Is QList out-of-scope when function returns?

EricR

While debugging a problem in my Qt application, I came across the following snippet of code (which I have shrunk for the purpose of this question) that I don't quite understand. The snippet is from the Qt 6.6.1 library source code.

QList<qreal> ChartValueAxisY::calculateLayout() const
{
    QList<qreal> points;
    for (int i = 0; i < 10; ++i)
    {
        points[i] = qreal(i);
    }
    return points;
}

My understanding is that the QList of qreal values is stored on the STACK (because the keyword 'new' is not used), and the 'return points' is returning a pointer to the QList. But to me, it seems wrong to return a pointer to values on the stack that are going to become 'out-of-scope' after the function returns.

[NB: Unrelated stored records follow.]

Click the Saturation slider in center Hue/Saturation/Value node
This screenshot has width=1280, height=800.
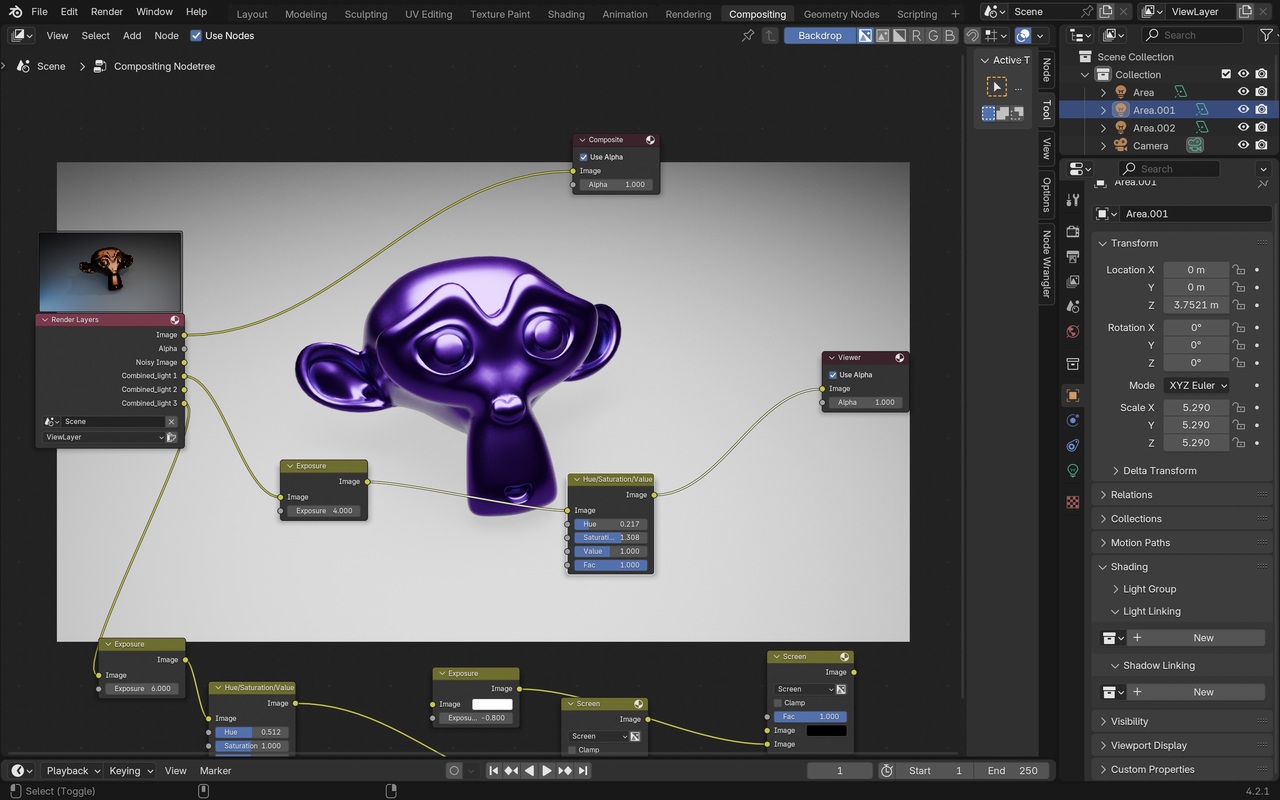click(610, 538)
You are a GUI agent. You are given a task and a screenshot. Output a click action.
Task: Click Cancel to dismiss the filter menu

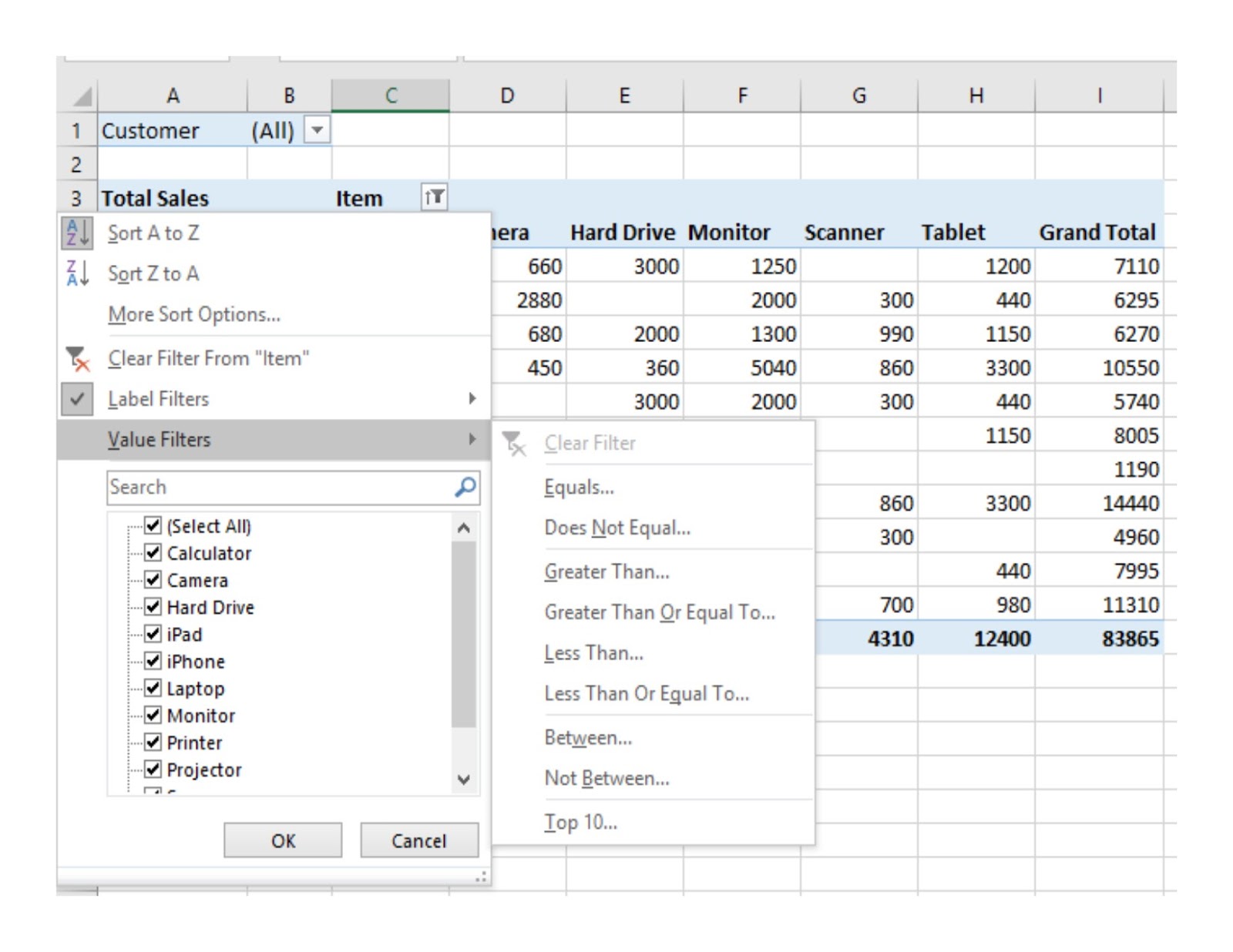coord(418,840)
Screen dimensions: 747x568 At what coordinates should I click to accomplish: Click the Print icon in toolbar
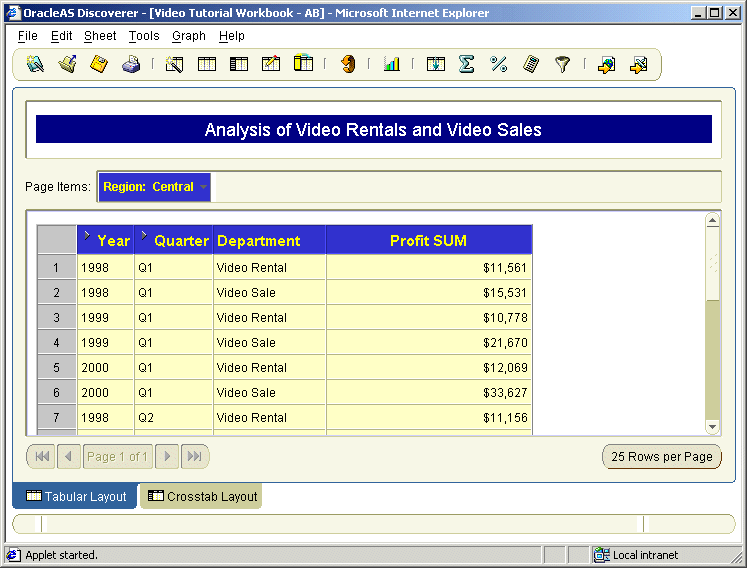pos(131,64)
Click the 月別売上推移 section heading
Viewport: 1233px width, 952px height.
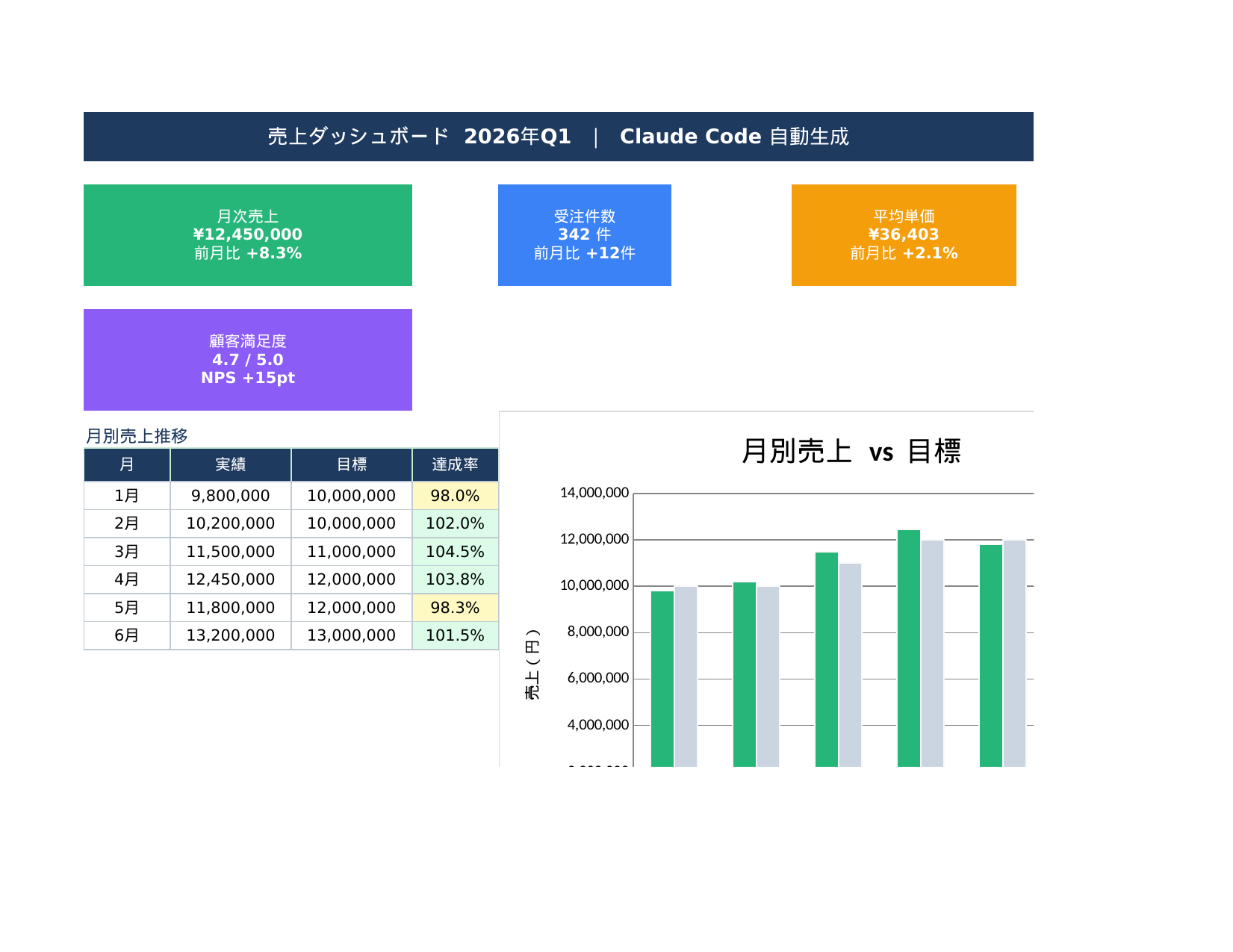(x=137, y=435)
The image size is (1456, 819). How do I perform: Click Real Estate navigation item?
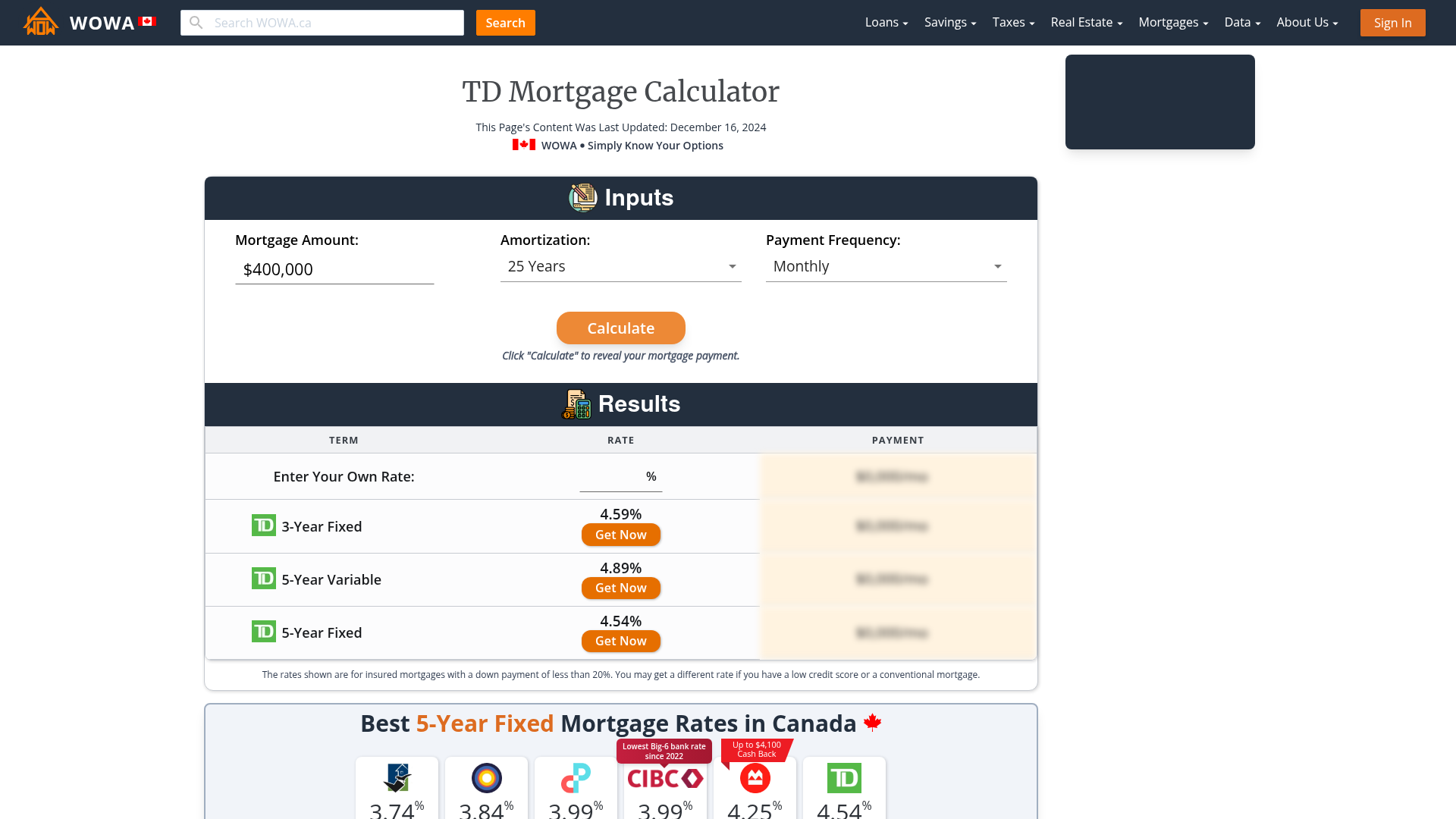point(1082,22)
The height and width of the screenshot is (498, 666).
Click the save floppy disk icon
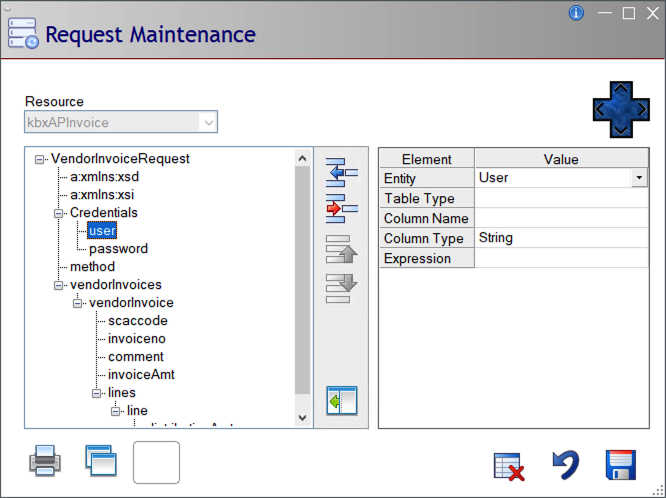pos(622,465)

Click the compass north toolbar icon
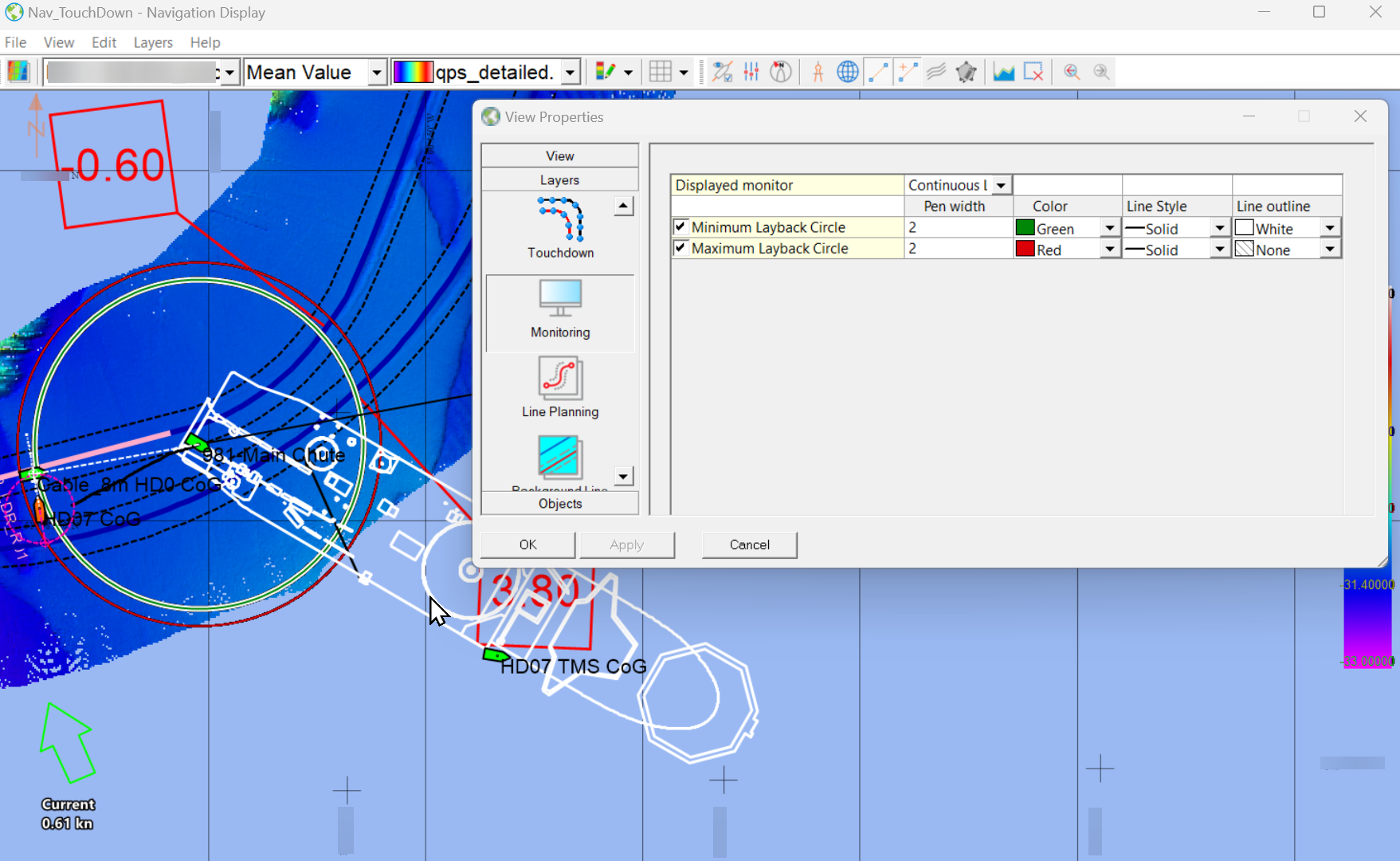[781, 73]
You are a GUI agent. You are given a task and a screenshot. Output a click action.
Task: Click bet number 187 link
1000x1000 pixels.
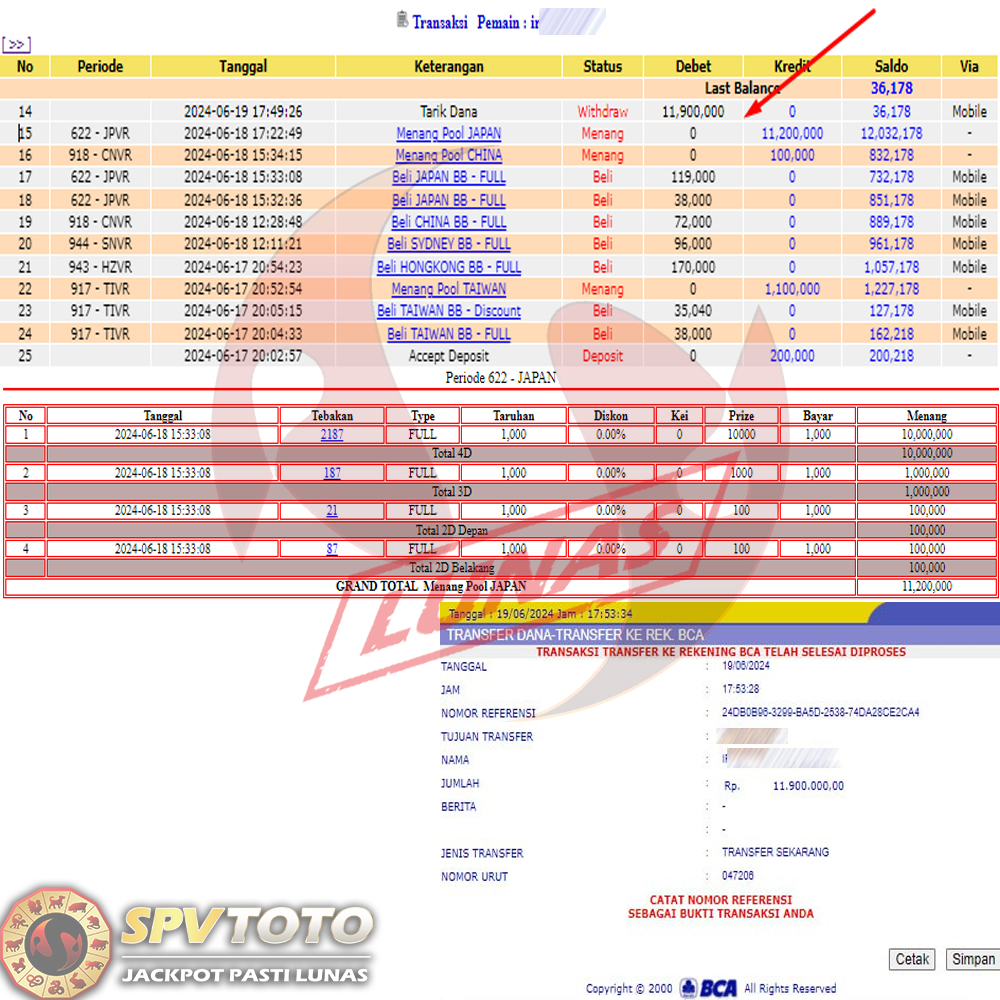[x=331, y=473]
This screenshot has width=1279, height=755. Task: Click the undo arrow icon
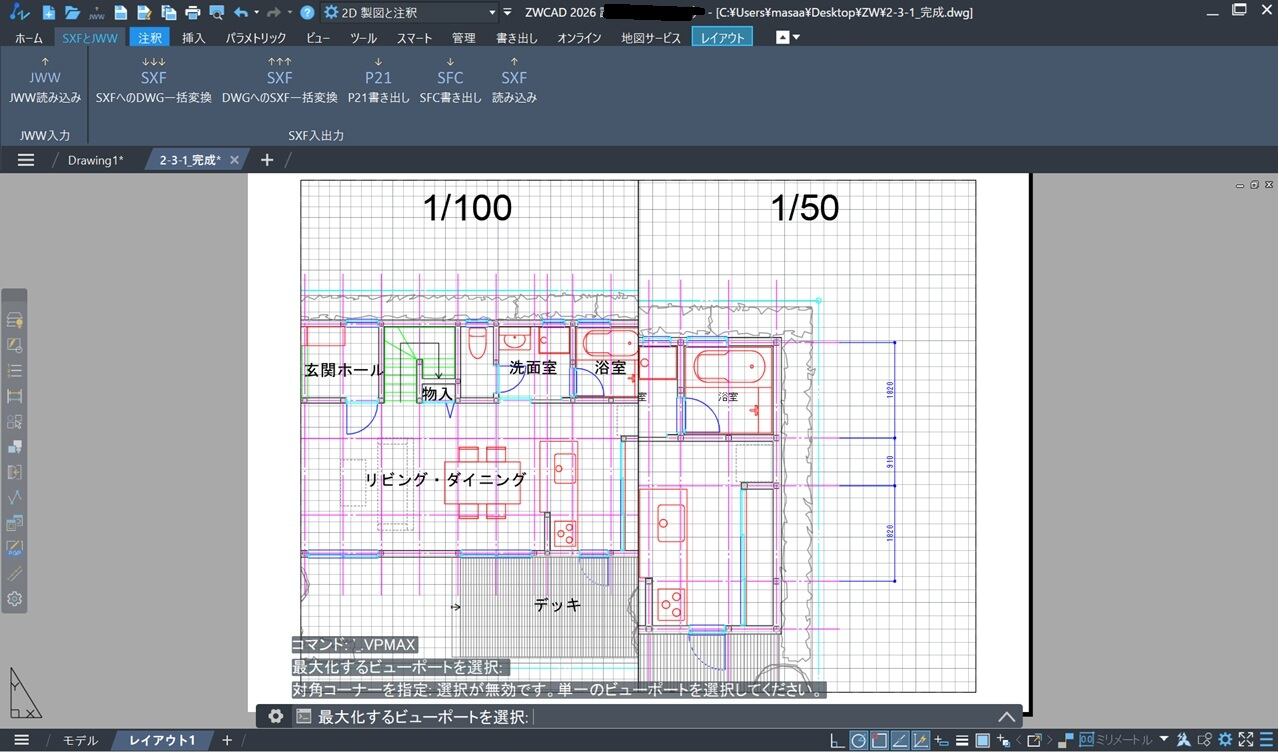[241, 13]
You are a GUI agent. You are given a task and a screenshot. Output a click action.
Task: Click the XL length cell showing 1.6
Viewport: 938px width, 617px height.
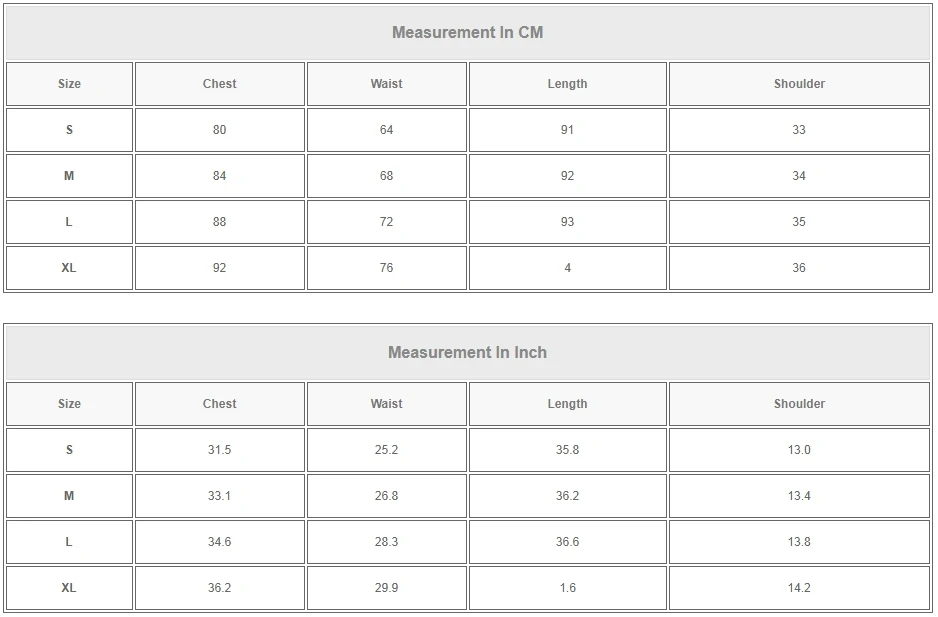coord(567,588)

Could some help explain what is going on with respect to the STACK and my out-of-scope concerns with this code that exists in the Qt library source code.

Thanks.

jsulm

@EricR said in Is QList out-of-scope when function returns?:

My understanding is that the QList of qreal values is stored on the STACK (because the keyword 'new' is not used), and the 'return points' is returning a pointer to the QList.

First part is correct: your QList is allocated on the stack.
Second part is wrong: calculateLayout returns QList by value, not a pointer - that means points is copied.
If calculateLayout would return a pointer (QList<qreal>* ChartValueAxisY::calculateLayout()) then it would be a problem.

JonB

@EricR
There is no "out of scope" here. The QList itself is stored on the stack, but all the contents are stored on the heap. Yes you can return a QList from a function. That is just a very small stack object, which is copied as a return result. And because of Qt's Implicit Sharing it actually just increments a counter, the elements/list are not actually copied a second time. But that part is incidental to your question.

EricR

@jsulm Thanks for the explanation.

EricR

@JonB Thanks for the explanation.